They desperately needed a bathroom, and asked at the nearest business -- a new car place, ironically -- who were very nice. It was key not just because they all had to pee, but for her, it was aunt flo visiting, which meant near hemmoraghic that required hourly bathroom trips. Yes, TMI, but it will be important later inthe story.
And the rugrat and bf had to call a friend from Yonkers, who'd just arrived home from the funeral, to come all the way back and pick them up. And then ensued a series of texts and phone calls, as rugrat tried to get someone to fill in for her at work until she could get there. The friend finally arrived at about 3 and drove them home.
After a few update calls from the new tow place and AAA letting her know that major traffic was delaying the tow, it finally arrived at about 5 pm. That's three hours without a bathroom, folks. Just so you know. An older man, limping, with an even older -- it seemed -- truck, that actually stalled once when they started the tow. He was a bit condescending -- ok, more than a bit -- asking questions like 'are you sure you know how to get where we're going?' Um, hello...we're going to my home. I've lived there for 11 years. I kinda think I know how to get there.
He pulled up the car onto the flatbed and off they went, stopping for fuel for his truck. Traffic was indeed horrific, on the cross bronx. Once they went north on the major deegan, the road cleared and they made better time. She directed him first to the cash machine in town, since she had to cover the toll over the whitestone both directions -- and it's more for a truck than a car. $23 more, on top of the $80.20.

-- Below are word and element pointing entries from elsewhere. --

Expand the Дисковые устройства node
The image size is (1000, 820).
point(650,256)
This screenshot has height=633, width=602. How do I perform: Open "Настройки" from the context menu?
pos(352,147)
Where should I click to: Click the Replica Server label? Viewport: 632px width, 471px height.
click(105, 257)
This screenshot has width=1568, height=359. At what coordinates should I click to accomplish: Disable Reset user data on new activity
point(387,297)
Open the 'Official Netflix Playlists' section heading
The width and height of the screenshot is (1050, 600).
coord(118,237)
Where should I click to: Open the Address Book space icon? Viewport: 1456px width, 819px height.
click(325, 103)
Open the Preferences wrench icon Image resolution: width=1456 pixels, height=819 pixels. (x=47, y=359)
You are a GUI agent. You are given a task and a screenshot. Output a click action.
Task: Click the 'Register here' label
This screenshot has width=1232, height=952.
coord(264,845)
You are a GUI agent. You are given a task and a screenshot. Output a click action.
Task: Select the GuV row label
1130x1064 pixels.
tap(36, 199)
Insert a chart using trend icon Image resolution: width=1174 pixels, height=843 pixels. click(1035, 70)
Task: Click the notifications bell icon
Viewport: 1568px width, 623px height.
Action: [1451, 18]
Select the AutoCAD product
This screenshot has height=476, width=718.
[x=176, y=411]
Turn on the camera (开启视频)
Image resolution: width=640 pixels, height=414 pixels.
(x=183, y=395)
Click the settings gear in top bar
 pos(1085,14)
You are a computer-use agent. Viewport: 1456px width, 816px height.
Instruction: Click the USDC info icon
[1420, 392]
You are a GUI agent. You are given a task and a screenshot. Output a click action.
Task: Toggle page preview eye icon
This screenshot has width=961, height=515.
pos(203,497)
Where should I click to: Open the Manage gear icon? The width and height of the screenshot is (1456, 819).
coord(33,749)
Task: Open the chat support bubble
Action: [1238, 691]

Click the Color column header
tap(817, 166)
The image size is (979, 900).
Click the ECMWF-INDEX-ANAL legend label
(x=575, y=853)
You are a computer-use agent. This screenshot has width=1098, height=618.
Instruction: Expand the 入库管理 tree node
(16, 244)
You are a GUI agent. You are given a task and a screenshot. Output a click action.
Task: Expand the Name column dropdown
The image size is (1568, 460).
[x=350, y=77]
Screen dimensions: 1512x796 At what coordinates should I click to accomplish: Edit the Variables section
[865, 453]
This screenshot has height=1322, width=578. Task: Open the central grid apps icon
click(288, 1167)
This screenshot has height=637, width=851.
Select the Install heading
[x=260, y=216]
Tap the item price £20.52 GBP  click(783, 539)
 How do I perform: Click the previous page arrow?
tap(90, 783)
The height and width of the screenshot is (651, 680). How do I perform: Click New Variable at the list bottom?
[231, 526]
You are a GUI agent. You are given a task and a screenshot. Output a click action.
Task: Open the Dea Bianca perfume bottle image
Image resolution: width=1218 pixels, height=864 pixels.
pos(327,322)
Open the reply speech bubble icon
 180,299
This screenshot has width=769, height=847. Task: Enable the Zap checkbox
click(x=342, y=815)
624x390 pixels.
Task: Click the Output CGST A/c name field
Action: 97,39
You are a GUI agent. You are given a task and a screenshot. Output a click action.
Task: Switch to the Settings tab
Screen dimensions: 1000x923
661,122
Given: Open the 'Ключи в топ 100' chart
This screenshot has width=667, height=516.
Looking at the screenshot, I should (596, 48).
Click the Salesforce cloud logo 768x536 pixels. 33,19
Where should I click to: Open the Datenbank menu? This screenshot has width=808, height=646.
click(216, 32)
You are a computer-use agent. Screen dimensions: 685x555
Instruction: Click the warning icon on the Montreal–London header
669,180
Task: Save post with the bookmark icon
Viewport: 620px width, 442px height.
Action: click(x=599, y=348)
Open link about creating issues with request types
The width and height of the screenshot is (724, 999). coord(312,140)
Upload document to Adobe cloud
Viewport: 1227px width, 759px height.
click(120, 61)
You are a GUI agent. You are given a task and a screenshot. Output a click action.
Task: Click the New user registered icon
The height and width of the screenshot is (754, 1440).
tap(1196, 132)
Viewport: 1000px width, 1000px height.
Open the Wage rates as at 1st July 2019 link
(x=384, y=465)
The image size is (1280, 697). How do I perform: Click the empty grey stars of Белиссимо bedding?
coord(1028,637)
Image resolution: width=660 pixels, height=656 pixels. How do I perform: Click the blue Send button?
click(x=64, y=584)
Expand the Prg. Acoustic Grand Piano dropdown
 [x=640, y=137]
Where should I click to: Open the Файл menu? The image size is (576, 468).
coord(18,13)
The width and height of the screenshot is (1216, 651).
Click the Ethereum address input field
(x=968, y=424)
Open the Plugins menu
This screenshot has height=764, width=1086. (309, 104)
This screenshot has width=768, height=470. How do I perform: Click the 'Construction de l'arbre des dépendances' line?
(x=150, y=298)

After an excruciating ride -- the old truck hit every spot in the road, she hadn't had a bathroom break, and his conversation consisted of derogatory remarks about mexicans with liberal use of the word retard to describe his employees and advice for her along the lines of finding a rich old man to take care of her so she wouldn't have to work anymore-- she finally arrived home at 7 pm. Five hours without a bathroom.
He pulled her car off the flatbed and she gave him directions to get back to the major deegan (trucks can't go on the saw mill or the hutch). Since he'd spent some time complaining about some employee who couldn't find his way even with a gps, she figured he could follow her instructions -- right, right, right, then left. But as she walked up to her apartment, she heard the truck going south. He turned left instead of right. Oh well.
She ran up the stairs to the bathroom, only to discover that she needed a shower. Badly. Thanks aunt flo.
Then she ordered pizza. 'Cause she sure as hell wasn't cooking after all that.